→ Conjunto de tarefas
• 1. Resuma em duas frases o texto sobre Emerson Jarude.
• 2. Com base no texto sobre Emerson Jarude, explique em até três frases como ele conseguiu se eleger sem comprar votos.
• 3. Retome o texto sobre Emerson Jarude e dê continuidade a partir do último trecho apresentado.

→ Trecho do texto
----------
A política brasileira se caracteriza pela falta de ética. Ressalvadas algumas poucas exceções, nossos representantes costumam se comportar no exercício do poder como se ali estivessem para cuidar dos próprios interesses e não da coisa pública. Sobre a insatisfação que esse fato parece provocar junto à boa parte da sociedade, o eleitorado não consegue transformar sua indignação em gesto efetivo no sentido de retirar da cena pública pessoas que não sabem honrar o mandato recebido nas urnas. Pelo contrário, a reeleição de maus políticos se tornou fato corriqueiro.
O pleito acreano recente, no entanto, trouxe uma novidade: a eleição do vereador Emerson Jarude, de 33 anos. Ele fugiu aos moldes atuais, especificamente por não comprar votos. Além do bom trabalho de quase seis anos como vereador, o político, que não tem nada de bobo, pediu votos nos setores esclarecidos, destacadamente nos semáforos de Rio Branco, colégio eleitoral onde amealhou 93% dos votos (7.958), de um total de 8.540, que o colocou como o terceiro deputado estadual mais bem votado.
Mas as questões moral e ética não são as únicas bandeiras de Jarude. “Vou levantar o debate sobre o nosso desenvolvimento, principalmente sobre o papel do Estado, que é garantir uma infraestrutura adequada para o escoamento da produção; a disseminação de uma cultura empreendedora entre a nossa gente; e a execução de políticas públicas para atrair investimentos”, destacou ele, para quem a agroindústria e a bioeconomia podem tirar o Acre do atraso econômico e social.
Para falar sobre isso e outros assuntos, Jarude recebeu a nossa reportagem em seu gabinete. Ele também fez uma prestação de contas do mandato que terá de abdicar no final do ano. “Não sou melhor do que ninguém, mas falta ética e espírito público nos procedimentos políticos e administrativos do Acre”. Vejam os principais trechos da entrevista:
Notícias da Hora – Como o senhor conseguiu se eleger sem comprar votos?
Jarude – Acredito que seja pelo nosso modelo e consistência de trabalho. Foram seis anos de dedicação à população. Em todas as votações, em que tive a oportunidade de me dar bem financeiramente, eu votei contra. Foi assim quando aumentaram a verba de gabinete dos vereadores e também quando decidiram pelo aumento do número de assessores. Ou ainda, quando a prefeitura aumentou o número de cargos comissionados, número recorde, inclusive. A população entendeu a nossa filosofia de trabalho e hoje estamos colhendo os frutos de tudo isso.
Notícias da Hora – E que trabalho foi esse?
Jarude – Fizemos mais com menos. Todos sabem da redução da minha estrutura de gabinete, o que vai render, até o final deste ano, cerca de 500 mil reais em economia para o erário. Ao mesmo tempo, tivemos uma produtividade quase recorde na Câmara, ou seja, foram muitas indicações de melhorias, projetos de leis, emendas ao orçamento, entre outras ações parlamentares, que totalizam cerca de dez mil. Também fizemos um levantamento de quase sessenta anos de produção legislativa, que não eram digitalizadas, e agora estão disponíveis. Esse trabalho tinha como propósito identificar leis que atrapalhassem a vida do cidadão, bem como, descartar projetos de pouco ou nenhuma relevância, como, por exemplo, O Dia do Fusca.
----------
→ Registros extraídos
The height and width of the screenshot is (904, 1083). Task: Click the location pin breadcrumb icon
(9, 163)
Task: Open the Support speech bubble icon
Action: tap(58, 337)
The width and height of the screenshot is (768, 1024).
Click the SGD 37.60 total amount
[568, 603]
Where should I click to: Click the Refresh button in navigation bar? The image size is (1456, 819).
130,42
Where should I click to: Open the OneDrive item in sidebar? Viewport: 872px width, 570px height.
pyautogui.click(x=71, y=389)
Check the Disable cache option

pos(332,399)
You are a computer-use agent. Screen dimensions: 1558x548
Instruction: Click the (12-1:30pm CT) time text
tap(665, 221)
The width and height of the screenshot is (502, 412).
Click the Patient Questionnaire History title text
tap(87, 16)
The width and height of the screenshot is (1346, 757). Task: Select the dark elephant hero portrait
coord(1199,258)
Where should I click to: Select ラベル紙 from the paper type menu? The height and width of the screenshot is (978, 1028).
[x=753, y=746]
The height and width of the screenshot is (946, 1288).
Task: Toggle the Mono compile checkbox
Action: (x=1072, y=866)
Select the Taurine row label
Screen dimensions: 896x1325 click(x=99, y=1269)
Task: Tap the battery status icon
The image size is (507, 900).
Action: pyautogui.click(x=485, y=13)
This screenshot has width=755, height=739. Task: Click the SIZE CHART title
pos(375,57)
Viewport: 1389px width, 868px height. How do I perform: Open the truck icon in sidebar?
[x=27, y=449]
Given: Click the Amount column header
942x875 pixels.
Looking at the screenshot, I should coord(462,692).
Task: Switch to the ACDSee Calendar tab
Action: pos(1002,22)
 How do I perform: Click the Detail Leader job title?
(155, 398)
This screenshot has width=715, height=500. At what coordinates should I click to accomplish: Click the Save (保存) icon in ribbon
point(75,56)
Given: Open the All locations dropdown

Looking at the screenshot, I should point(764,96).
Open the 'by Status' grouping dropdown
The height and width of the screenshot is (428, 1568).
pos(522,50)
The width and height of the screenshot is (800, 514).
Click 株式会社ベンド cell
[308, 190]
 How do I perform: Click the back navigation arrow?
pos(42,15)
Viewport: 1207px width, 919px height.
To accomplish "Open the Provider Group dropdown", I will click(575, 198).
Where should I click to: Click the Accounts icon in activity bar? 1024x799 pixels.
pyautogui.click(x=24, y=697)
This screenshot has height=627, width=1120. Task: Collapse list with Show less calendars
----------
→ Respostas
• 1. O texto afirma que falta ética à política brasileira e que a reeleição de maus políticos se tornou comum, mas destaca que Emerson Jarude, vereador de 33 anos, foi eleito no pleito acreano sem comprar votos e ficou como o terceiro deputado estadual mais bem votado. Em entrevista, Jarude defende debater o desenvolvimento do Acre, com destaque para a agroindústria e a bioeconomia, e presta contas do mandato de vereador, citando a redução da estrutura do gabinete, a alta produtividade na Câmara e a digitalização de quase sessenta anos de produção legislativa.

• 2. Jarude atribui a eleição ao modelo e à consistência de seu trabalho, com seis anos de dedicação à população. Ele diz que votou contra todas as medidas que poderiam beneficiá-lo financeiramente, como o aumento da verba de gabinete dos vereadores e do número de assessores. Segundo ele, a população entendeu essa filosofia de trabalho.

• 3.
“Falta ética e espírito público na política”
Notícias da Hora – O senhor pode destacar os seus projetos mais importantes?
Jarude – Tivemos emendas ao plano plurianual, entre as quais a que cria a Guarda Municipal. Apresentamos um projeto que irá transformar o lixo doméstico em energia, numa parceria público-privada, que não necessita de desembolso da prefeitura. Também apresentamos soluções para melhorar o atendimento no Mundo Azul (Centro de Atendimento Educacional Especializado às Pessoas com Autismo). Solicitamos que as nossas unidades educacionais fossem comtempladas com estruturas digitais, uma vez que temos cerca de 100 escolas e creches sem laboratórios de informática. Também apresentamos um plano para castração de animais em situação de rua, que irá reduzir bastante essa população. Apresentamos emendas para adquirir uma Van, que vai garantir o transporte de crianças autistas durante o tratamento. Também adquirimos o primeiro Castra-móvel (veículo) do estado, com todos equipamentos, além de motoniveladoras, entre outros equipamentos importantes, quadras poliesportivas e emendas para pavimentação. O nosso mandato foi além da esfera de um vereador. Ah, também apresentamos projetos de lei para melhorar a transparência do município, entre os quais a plataforma de fiscalização de obras públicas. Criamos um projeto de lei para que, nos locais de atendimento, sejam estampados o símbolo do autismo para que as pessoas, acometidas por esse transtorno, tenham atendimento prioritário. Também apresentamos o projeto Câmara + Transparente, que, infelizmente, não foi aprovado. Por fim, fizemos um estudo para saber o preço das diárias usufruídas pelos vereadores, que estão acima dos preços de outros estados.
Notícias da Hora – Como o senhor se define ideologicamente?
Jarude – Eu penso que essa dicotomia já foi totalmente superada. Eu foco nos problemas básicos e estruturais do Estado como, por exemplo, propor soluções para não ver pessoas saindo de casa com sacolas amarradas aos pés. Como eu posso ficar indiferente vendo as pessoas comprar água morando na Amazônica? Sete em cada dez acreanos não sabem o que é saneamento básico. Somos o segundo pior estado quando o assunto é liberdade econômica. Isso dificulta os negócios e faz aumentar o desemprego e outras mazelas sociais. Esse maniqueísmo não resolve nada desses problemas que eu citei. No aspecto econômico, sou favorável à desburocratização, à digitalização dos procedimentos administrativos e à redução da carga tributária. Também sou municipalista. Acredito e defendo o pacto federativo para que os municípios tenham mais autonomia e mais recursos.
“Podemos ser um estado desenvolvido, com um povo próspero e feliz”
Notícias da Hora – O Acre é o segundo estado mais pobre do país. O que o senhor e a Assembleia Legislativa podem fazer para nos tirar dessa situação?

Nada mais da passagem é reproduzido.